Rescue workers stretcher a wounded man out from the debris
of a collapsed building in Accra, Ghana. REUTERS/Stringer
An Israeli military team has arrived in Ghana to help
search for survivors a day after a four-storey shopping mall
collapsed in the West African state's capital Accra, killing at
least nine.
Officials said more people than initially thought were still
trapped in the wreckage of the department store, which
collapsed due to suspected structural failure, but they
declined to provide an estimate.
"The first 48 hours are very critical and it is my hope that
we'd be able to reach anybody trapped down there as soon as
possible," Ghanaian President John Dramani Mahama said at a
news conference near the collapsed building.

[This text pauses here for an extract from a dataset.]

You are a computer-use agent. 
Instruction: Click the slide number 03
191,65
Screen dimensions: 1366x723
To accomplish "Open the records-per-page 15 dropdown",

Accra is in the midst of a construction boom spurred by
oil-fuelled economic growth, but building standards
region-wide are generally poor and enforcement is often lax.
Ghana authorities initially had estimated that around 55
people were inside the building when it collapsed on
Wednesday morning, but that figure was based on the number of
employees and did not factor in the number of shoppers too.
By Thursday afternoon, emergency personnel had pulled out 69
survivors and recovered nine bodies from the building, which
housed a mall operated by Indian retailer Melcom Ltd.
"It is now clear that more people were in the shop than
initially estimated, and it is difficult to tell the actual
numbers at this moment," Kofi Portuphy, the head of Ghana's
National Disaster Management Organisation, told Reuters.
He said a team from the Israeli Defence Forces had arrived
and was using trained sniffer dogs, concrete cutters and
other equipment to locate any remaining survivors.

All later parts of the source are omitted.